30 Jahre ist es jetzt her, als sich Birgit Pfennig, ohne eine D-Mark in der Tasche, Richtung Westen aufmachte. Mit noch nicht mal 30 Jahren war die Agrar-Ingenieurin damals eine der jüngsten Bürgermeisterinnen im Landkreis und hatte dennoch schon für die damalige Zeit eine wichtige Mission.
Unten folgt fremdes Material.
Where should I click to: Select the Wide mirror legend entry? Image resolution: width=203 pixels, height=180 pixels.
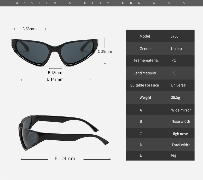click(181, 110)
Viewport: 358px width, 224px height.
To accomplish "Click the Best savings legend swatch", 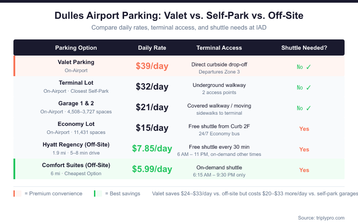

Noch ein paar Monate zuvor wäre es undenkbar gewesen, dass sie mit einem "Staatsfeind" im Auto von Eckartsberg nach Baden-Württemberg fährt. Am Steuer saß Werner Röllig -ihr ehemaliger Nachbar.

 

"In den 1980er Jahren standen plötzlich Männer mit langen Mänteln bei uns auf dem Hof", erinnert sich Birgit Pfennig. Die Stasi nahm Werner Röllig mit. Erst Monate später erfuhr seine Frau Erika, dass er in Dresden im Gefängnis sitzt. 1985 wurde er dann von der Bundesrepublik freigekauft. Im Juni 1985 durften auch seine Frau und ihr Kind in die BRD ausreisen. "Innerhalb eines Tages musste sie die Wohnung auflösen, den Inhalt ihres Koffers angeben und am Dresdner Bahnhof stehen. Das war schlimm", erzählt Birgit Pfennig. Weil man das von Anderen mitbekam, saßen sie deshalb quasi wochenlang auf gepackten Koffern.

 

Später nahm Werner Röllig zu Birgit Pfennig wieder Kontakt auf. Er bat sie, ihm seine geliebten DDR-Zigaretten zu schicken. Sie trafen sich auch heimlich in Hradek (Grottau). Ins Nachbarland durften beide ja reisen. Pfennigs luden ihren Trabbi dann voll mit Zigaretten. Dann kam die Wende. Und 1990 standen Rölligs plötzlich wieder auf dem Hof in Radgendorf, wo sie einst wohnten. Es gab viel zu erzählen. Und Birgit Pfennig erfuhr, dass sie jetzt in Dischingen in Baden-Württemberg wohnen.

 

Sachsen wollte sich beim Aufbau der Verwaltungen an Baden-Württemberg orientieren. Birgit Pfennig gehörte zum "Runden Tisch" in Eckartsberg, an dem viele Leute saßen, die etwas im Ort voranbringen wollten. Sie wurde vom "Runden Tisch" beauftragt, in Baden-Württemberg eine Partnergemeinde für Eckartsberg/Radgendorf zu suchen.

 

Also fuhr sie mit Familie Röllig einfach mit nach Dischingen. Am nächsten Tag ging sie dort ins Rathaus, stellte sich dem damaligen Dischinger Bürgermeister Bernd Hitzler vor und berichtete von ihrem Anliegen. Der zeigte sich nicht abgeneigt von einer Partnergemeinde im Osten Deutschlands. Ein zweites Treffen wurde vereinbart. "Bringen sie noch zwei Leute von ihrem 'Runden Tisch' mit, aber keinen Roten", hatte Bernd Hitzler ihr mit auf dem Weg gegeben.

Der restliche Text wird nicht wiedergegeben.